Red Cross field associate Laura McNamara says that’s the issue now: the service centre in Kentville does carry equipment and offer programs for the region from Windsor to Annapolis (with depots in Bridgetown and Lawrencetown), and the Cards’ depot wasn’t really needed anymore.
“We’ve come up with a different way to work: historically, all the groups would have had equipment and a petty cash and, with that branch so close to our office, it wasn’t necessary,” McNamara says.

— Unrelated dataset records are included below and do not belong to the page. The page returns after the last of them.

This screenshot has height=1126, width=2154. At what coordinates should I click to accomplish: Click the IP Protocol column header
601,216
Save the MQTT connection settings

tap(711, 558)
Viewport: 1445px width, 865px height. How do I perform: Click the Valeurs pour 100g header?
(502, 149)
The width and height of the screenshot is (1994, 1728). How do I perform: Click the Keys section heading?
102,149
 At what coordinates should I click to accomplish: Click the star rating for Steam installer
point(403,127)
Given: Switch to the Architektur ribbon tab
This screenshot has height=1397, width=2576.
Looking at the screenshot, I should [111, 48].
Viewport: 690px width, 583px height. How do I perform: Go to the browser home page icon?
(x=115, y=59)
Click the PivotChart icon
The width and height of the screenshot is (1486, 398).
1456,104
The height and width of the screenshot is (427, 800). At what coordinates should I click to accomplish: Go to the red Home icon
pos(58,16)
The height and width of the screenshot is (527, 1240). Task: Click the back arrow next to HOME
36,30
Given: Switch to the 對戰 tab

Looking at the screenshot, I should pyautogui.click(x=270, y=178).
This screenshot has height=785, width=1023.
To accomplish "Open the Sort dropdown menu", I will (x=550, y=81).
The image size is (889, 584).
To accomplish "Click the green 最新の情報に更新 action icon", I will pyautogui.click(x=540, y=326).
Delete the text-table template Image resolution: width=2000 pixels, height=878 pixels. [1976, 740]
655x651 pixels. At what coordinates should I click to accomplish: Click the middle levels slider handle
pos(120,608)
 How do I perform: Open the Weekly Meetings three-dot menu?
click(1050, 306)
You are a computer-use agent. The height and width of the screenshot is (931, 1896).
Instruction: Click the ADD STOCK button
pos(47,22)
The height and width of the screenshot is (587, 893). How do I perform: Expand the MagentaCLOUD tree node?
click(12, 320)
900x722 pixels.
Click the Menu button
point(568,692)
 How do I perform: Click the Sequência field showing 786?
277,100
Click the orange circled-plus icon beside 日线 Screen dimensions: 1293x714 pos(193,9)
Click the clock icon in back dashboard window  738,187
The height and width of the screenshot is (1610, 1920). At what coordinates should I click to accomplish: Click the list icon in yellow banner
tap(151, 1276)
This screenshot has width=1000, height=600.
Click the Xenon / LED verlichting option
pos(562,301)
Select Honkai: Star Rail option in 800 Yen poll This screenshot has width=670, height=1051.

The Red Cross consolidated the Nicholsville depot, and that precipitated the Aylesford/ Auburn group’s decision to close, she says. The provincial Red Cross office also confirmed closure of a number of other depots in smaller communities.
“Things do change, but we do acknowledge this was a phenomenal, fantastic group of ladies who have done great work for many, many years,” McNamara says.
“They could continue to fundraise for us and bring the money in, or we’d come and collect it.
“We’re all about community development.”
Still, Chute says it is a sad ending for the group, and she’s already missing it - “just getting together.”
They’ve donated a number of unfinished projects and materials to the South Berwick “Time for all Things” charitable sewing group, the VON quilters and the Lions’ Christmas hamper collection and will hold one more sale this fall.
“We sent in a lot over the years,” Chute says. “They’re too big-business now, and I guess we’re awful small.”